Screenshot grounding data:
__________

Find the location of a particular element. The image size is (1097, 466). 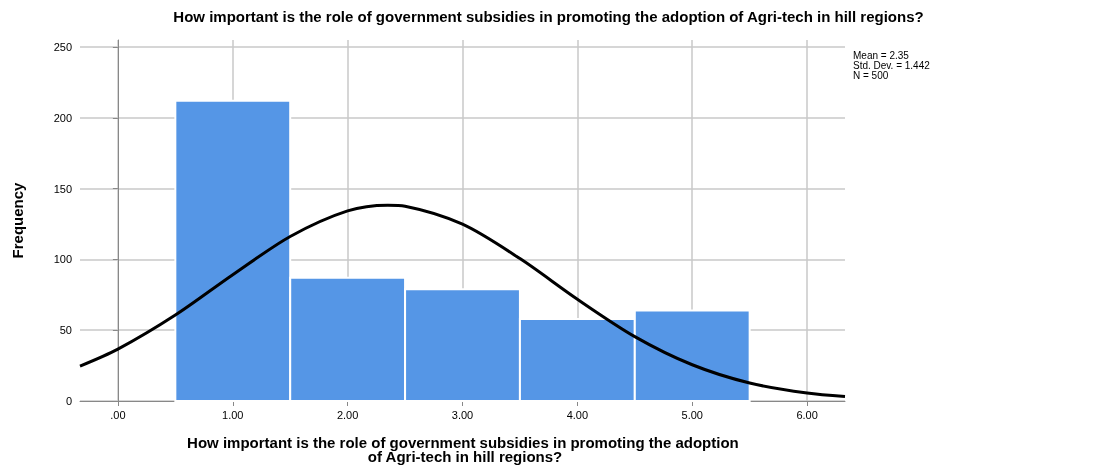

text: Mean = 2.35 is located at coordinates (882, 55).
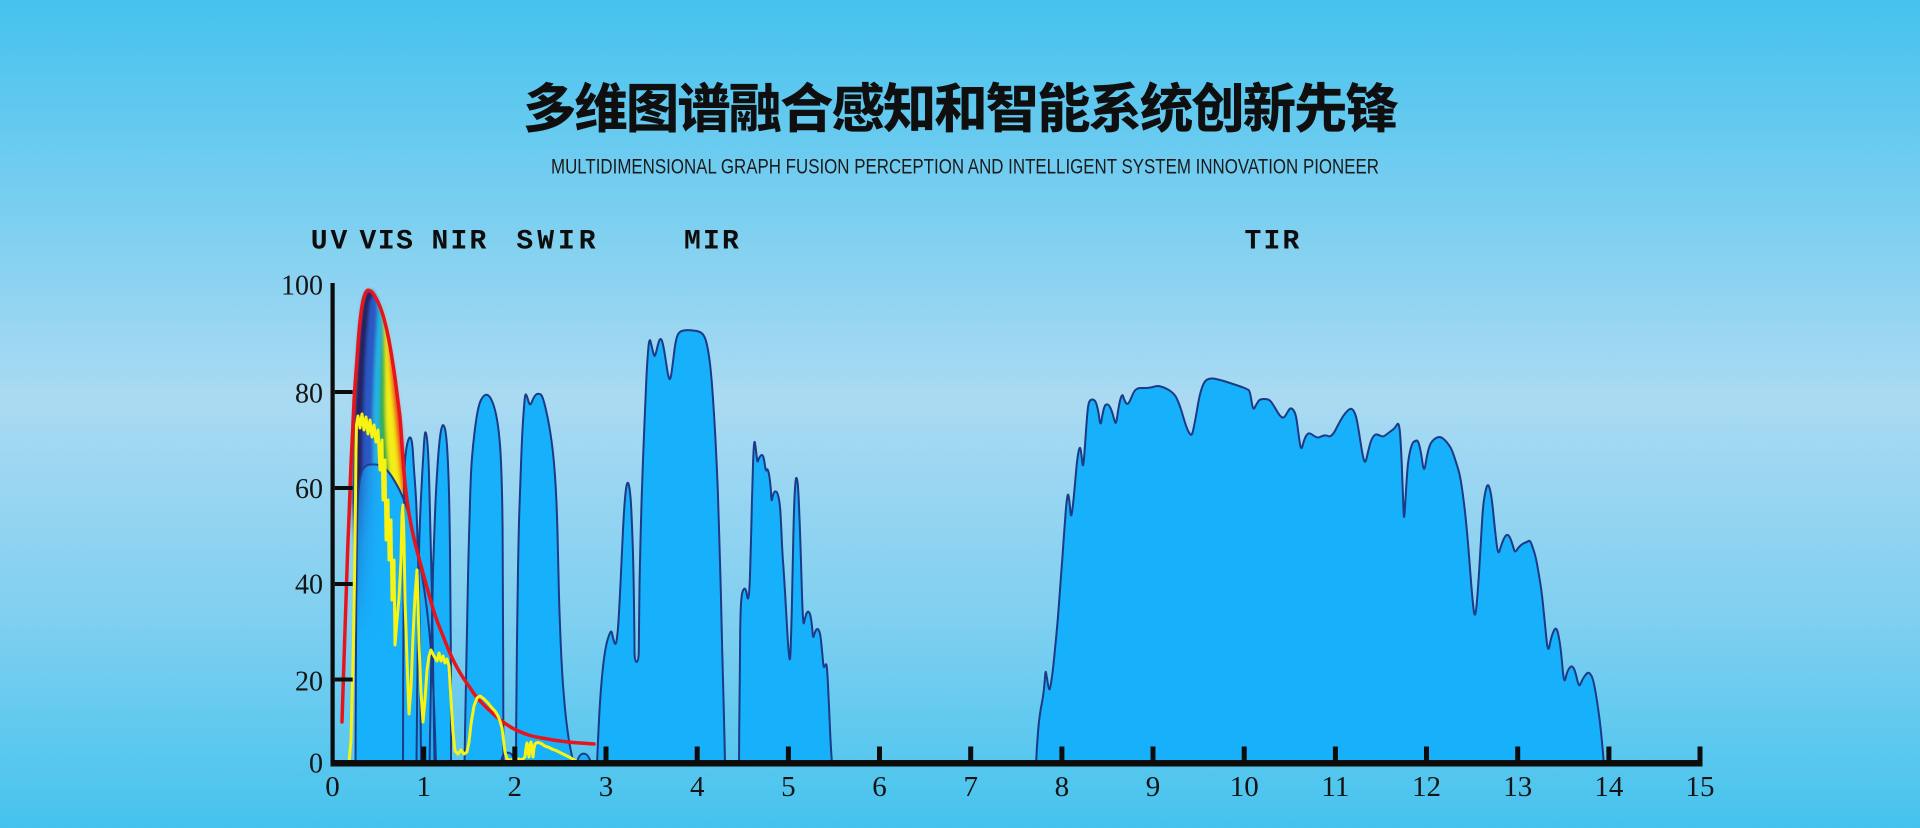 The height and width of the screenshot is (828, 1920). I want to click on svg-text: SWIR, so click(558, 242).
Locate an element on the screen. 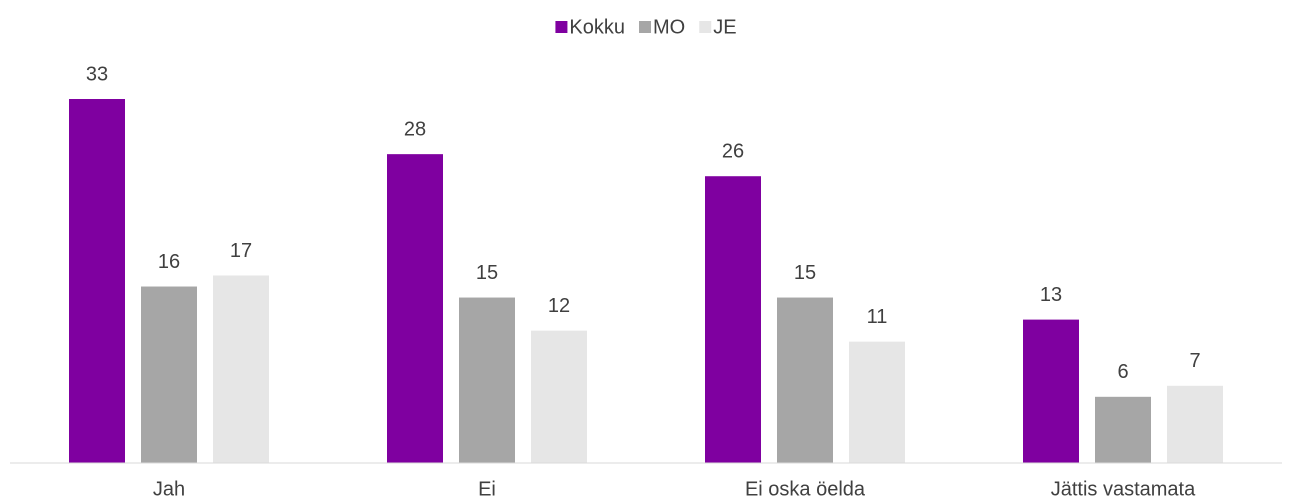 The width and height of the screenshot is (1292, 501). data-label: 16 is located at coordinates (169, 262).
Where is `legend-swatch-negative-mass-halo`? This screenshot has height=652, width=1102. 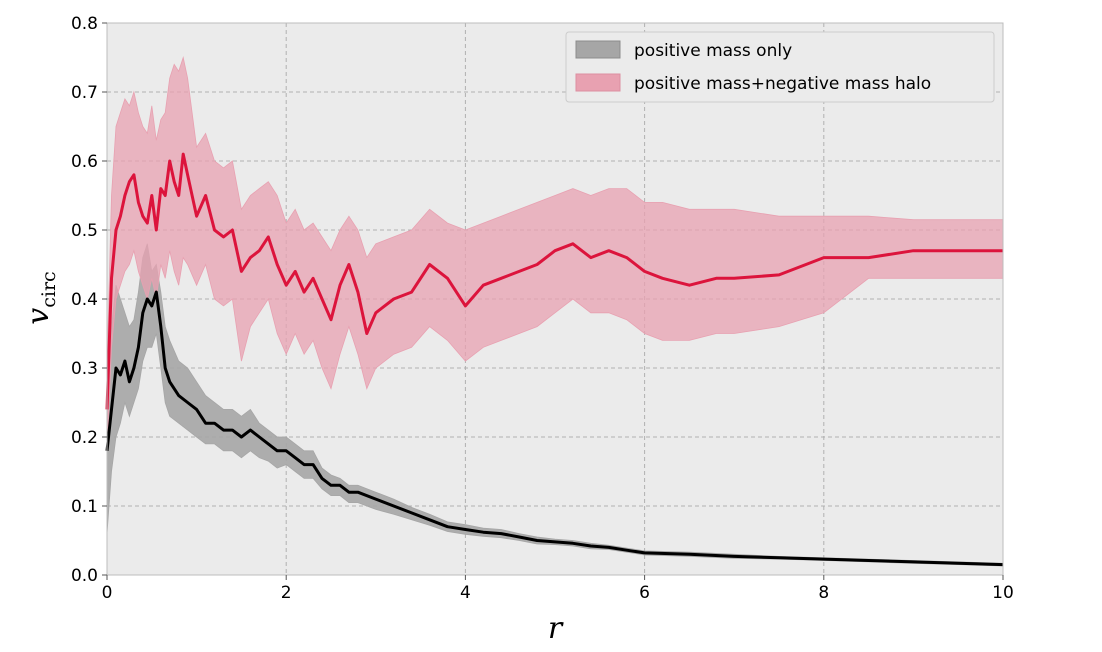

__________

About this exercise
Retype the rows above word for word, from the very start through the line that contains "The height and", including that line. Leave the pictures out.

Completed exercise
Find the location of a particular element. The image size is (1097, 466). 

text: Mean = 2.35 is located at coordinates (882, 55).
 The height and width of the screenshot is (828, 1920). I want to click on svg-text: SWIR, so click(558, 242).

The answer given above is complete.